Hello
After struggling with Crawley's and Pinheiro & Bates' books + scanning
the archiove for a day I feel compelled to ask thourgh this list.
There were two treatments of food; "Treatment" = "1" and "2". In each
treatment there were 60 females that ate the food and then laid one
clutch of eggs each. From each clutch I took 50 larvae and divided them
on 5 cups (with 10 larvae per cup). Then I let the larvae starve to
death and noted the day-of-death ("Deathday") for each larva.
The data set looks like this:
Treatment Clutch Cup Larva DeathDay
1 2 1 1 2
1 2 1 2 2
1 2 1 3 2
1 2 1 4 2
1 2 1 5 4
1 2 1 6 4
1 2 1 7 4
1 2 1 8 4
1 2 1 9 6
1 2 1 10 6
1 2 2 1 2
1 2 2 2 4
1 2 2 3 9... and so on
What I'm interested in is the effect of the fixed factor "Treatment" on
"DeathDay". The unit of replication is "Clutch".
However, I want to use a model where the variation within Clutch and
within Cup is taken into account, while avoiiding pseudoreplication of 5
cups (and 50 larvae) coming from the same clutch.
I guess the solution is a mixed model, with "Cup" nested in "Clutch"
nested in "Treatment" and with "Cup" and "Clutch" as random factors, while
"Treatment" is a fixed factor.
I now have trouble writing the syntax. I was recommended this by one expert:
model1<-lme(DeathDay~Treatment,random=~Treatment|Clutch/Cup)

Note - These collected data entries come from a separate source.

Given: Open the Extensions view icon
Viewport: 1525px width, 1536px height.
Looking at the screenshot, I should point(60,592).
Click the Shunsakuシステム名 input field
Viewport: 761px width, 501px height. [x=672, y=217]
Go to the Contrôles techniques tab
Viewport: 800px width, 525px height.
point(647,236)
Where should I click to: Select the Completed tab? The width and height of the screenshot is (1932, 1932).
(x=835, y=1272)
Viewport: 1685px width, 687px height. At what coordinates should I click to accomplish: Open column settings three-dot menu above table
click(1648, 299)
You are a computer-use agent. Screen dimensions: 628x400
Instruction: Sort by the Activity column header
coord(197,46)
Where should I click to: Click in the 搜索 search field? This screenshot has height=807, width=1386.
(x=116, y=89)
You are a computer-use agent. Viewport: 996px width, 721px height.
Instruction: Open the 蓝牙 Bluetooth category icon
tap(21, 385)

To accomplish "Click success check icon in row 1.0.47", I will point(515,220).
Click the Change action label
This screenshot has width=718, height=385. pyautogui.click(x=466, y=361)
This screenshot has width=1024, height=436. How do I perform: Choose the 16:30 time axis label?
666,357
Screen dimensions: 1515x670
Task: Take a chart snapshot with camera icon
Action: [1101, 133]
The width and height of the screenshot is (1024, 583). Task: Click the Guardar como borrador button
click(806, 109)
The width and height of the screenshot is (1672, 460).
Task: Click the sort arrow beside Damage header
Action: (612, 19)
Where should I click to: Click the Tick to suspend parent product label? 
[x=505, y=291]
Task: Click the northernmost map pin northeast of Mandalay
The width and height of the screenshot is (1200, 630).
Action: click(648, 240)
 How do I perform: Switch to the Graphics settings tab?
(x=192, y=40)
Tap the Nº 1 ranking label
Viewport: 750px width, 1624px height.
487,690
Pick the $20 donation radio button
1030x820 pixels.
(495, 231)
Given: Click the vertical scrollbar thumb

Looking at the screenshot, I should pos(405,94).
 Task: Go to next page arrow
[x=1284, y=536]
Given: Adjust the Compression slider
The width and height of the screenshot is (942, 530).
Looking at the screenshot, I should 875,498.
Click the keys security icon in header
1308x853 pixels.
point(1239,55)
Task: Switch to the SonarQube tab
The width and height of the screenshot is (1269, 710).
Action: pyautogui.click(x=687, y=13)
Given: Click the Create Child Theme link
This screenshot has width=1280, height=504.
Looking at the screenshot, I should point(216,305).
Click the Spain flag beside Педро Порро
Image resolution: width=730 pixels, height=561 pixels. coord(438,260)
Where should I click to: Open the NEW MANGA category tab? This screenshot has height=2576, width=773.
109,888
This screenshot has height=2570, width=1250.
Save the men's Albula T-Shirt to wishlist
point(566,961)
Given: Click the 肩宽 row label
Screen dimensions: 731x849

But after consulting various books, I wonder if it is right. Treatment
is fixed factor, so what is it doing left od the |?. I think I should
write it like this:
model2<-lme(DeathDay~ Treatment,random=~1|Clutch/Cup)
And then, to test if Treatment had an effect do a model comparison
model3<-lme(DeathDay~ 1,random=~1|Clutch/Cup)
anova(model2,model3)
Which of model1 and 2 is right? Perhaps neither? If not, I would be
thankful for any suggestions on a proper model.
Sincerely
Andreas Svensson
PS I have the corresponding script for SPSS, which might clarify my
question for you:
glm
DeathDay by Cup Clutch Treatment
/method=sstype(1)
/random Cup Clutch
/design Treatment Clutch(Treatment) Cup(Clutch(Treatment)).